Directive: Render the data below as a JSON list of strings, with one string for each line and no blank lines.

Records for locating described items:
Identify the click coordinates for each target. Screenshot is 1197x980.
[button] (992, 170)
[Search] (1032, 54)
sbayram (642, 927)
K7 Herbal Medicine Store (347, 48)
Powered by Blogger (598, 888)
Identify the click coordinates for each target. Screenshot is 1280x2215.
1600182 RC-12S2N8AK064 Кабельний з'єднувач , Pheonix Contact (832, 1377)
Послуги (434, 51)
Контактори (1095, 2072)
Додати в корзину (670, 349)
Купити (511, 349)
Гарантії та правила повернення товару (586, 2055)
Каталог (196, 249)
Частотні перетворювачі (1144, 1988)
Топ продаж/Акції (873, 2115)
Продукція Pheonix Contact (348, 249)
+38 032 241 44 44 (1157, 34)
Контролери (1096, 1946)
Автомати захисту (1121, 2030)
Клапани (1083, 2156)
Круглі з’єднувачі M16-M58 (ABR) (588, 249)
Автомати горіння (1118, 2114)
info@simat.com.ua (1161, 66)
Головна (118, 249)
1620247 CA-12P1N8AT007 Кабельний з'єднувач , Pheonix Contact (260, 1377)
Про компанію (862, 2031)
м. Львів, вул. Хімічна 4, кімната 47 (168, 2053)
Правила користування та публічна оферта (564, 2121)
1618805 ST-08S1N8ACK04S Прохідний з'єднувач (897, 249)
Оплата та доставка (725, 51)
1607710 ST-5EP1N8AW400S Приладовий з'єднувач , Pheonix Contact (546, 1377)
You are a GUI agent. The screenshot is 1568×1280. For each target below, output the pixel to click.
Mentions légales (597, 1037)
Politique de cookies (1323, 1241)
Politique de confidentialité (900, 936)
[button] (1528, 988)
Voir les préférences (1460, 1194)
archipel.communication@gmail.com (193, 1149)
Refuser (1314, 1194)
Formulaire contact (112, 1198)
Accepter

Solved exercise:
[
  "Identify the click coordinates for each target. Screenshot is 1197x980.",
  "[button] (992, 170)",
  "[Search] (1032, 54)",
  "sbayram (642, 927)",
  "K7 Herbal Medicine Store (347, 48)",
  "Powered by Blogger (598, 888)",
  "Identify the click coordinates for each target. Screenshot is 1280x2215.",
  "1600182 RC-12S2N8AK064 Кабельний з'єднувач , Pheonix Contact (832, 1377)",
  "Послуги (434, 51)",
  "Контактори (1095, 2072)",
  "Додати в корзину (670, 349)",
  "Купити (511, 349)",
  "Гарантії та правила повернення товару (586, 2055)",
  "Каталог (196, 249)",
  "Частотні перетворювачі (1144, 1988)",
  "Топ продаж/Акції (873, 2115)",
  "Продукція Pheonix Contact (348, 249)",
  "+38 032 241 44 44 (1157, 34)",
  "Контролери (1096, 1946)",
  "Автомати захисту (1121, 2030)",
  "Клапани (1083, 2156)",
  "Круглі з’єднувачі M16-M58 (ABR) (588, 249)",
  "Автомати горіння (1118, 2114)",
  "info@simat.com.ua (1161, 66)",
  "Головна (118, 249)",
  "1620247 CA-12P1N8AT007 Кабельний з'єднувач , Pheonix Contact (260, 1377)",
  "Про компанію (862, 2031)",
  "м. Львів, вул. Хімічна 4, кімната 47 (168, 2053)",
  "Правила користування та публічна оферта (564, 2121)",
  "1618805 ST-08S1N8ACK04S Прохідний з'єднувач (897, 249)",
  "Оплата та доставка (725, 51)",
  "1607710 ST-5EP1N8AW400S Приладовий з'єднувач , Pheonix Contact (546, 1377)",
  "You are a GUI agent. The screenshot is 1568×1280. For each target below, output the pixel to click.",
  "Mentions légales (597, 1037)",
  "Politique de cookies (1323, 1241)",
  "Politique de confidentialité (900, 936)",
  "[button] (1528, 988)",
  "Voir les préférences (1460, 1194)",
  "archipel.communication@gmail.com (193, 1149)",
  "Refuser (1314, 1194)",
  "Formulaire contact (112, 1198)",
  "Accepter"
]